Task instructions:
Of the records that follow, copy only the lines from the line containing "Copy the referral" to the line containing "This screenshot has width=310, height=202.", both included, exactly as written.

Given records:
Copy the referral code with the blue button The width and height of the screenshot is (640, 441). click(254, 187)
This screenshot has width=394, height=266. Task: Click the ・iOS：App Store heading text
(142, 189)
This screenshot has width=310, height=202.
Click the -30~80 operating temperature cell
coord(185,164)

---

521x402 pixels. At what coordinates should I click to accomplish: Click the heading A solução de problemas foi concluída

...

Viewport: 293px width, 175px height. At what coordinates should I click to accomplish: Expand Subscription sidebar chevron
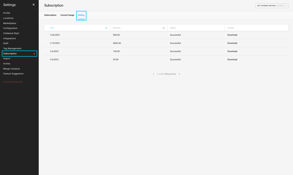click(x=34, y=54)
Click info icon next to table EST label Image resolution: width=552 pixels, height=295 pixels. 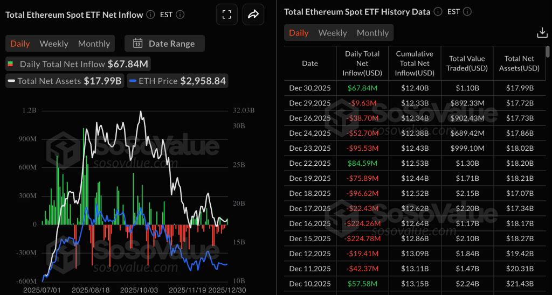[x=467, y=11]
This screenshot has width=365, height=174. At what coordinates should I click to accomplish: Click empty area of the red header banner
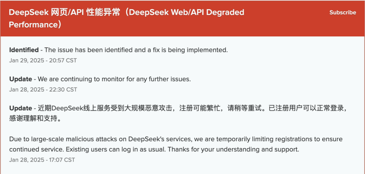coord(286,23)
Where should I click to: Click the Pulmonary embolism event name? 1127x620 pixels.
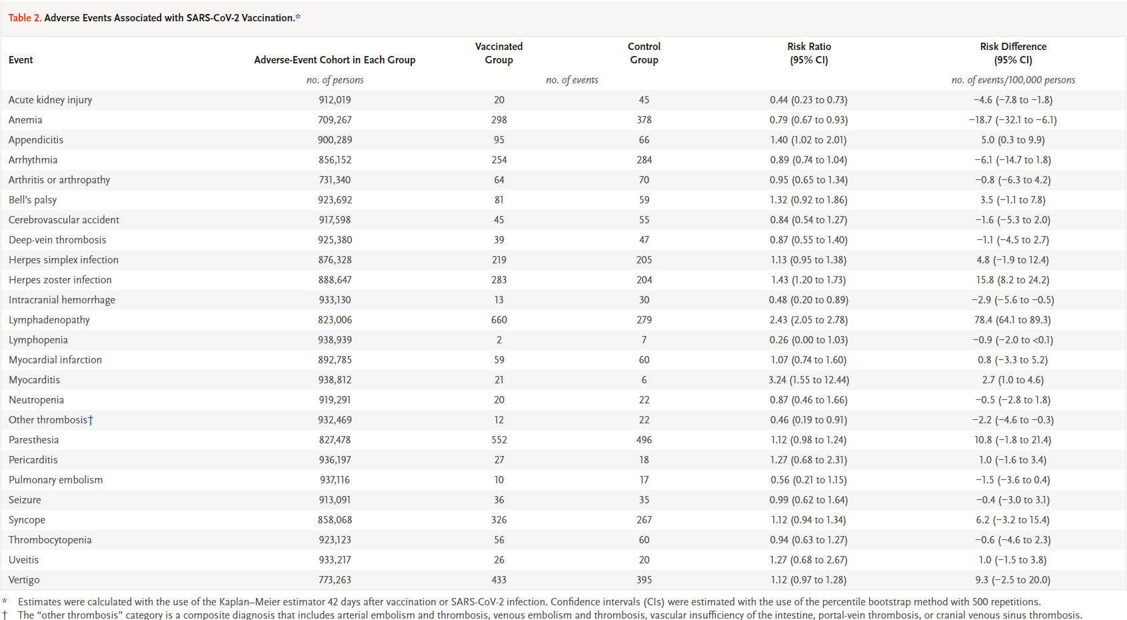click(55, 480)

Answer for this exercise:
Copy the referral code with the blue button The width and height of the screenshot is (640, 441). click(254, 187)
This screenshot has width=394, height=266. Task: Click the ・iOS：App Store heading text
(142, 189)
This screenshot has width=310, height=202.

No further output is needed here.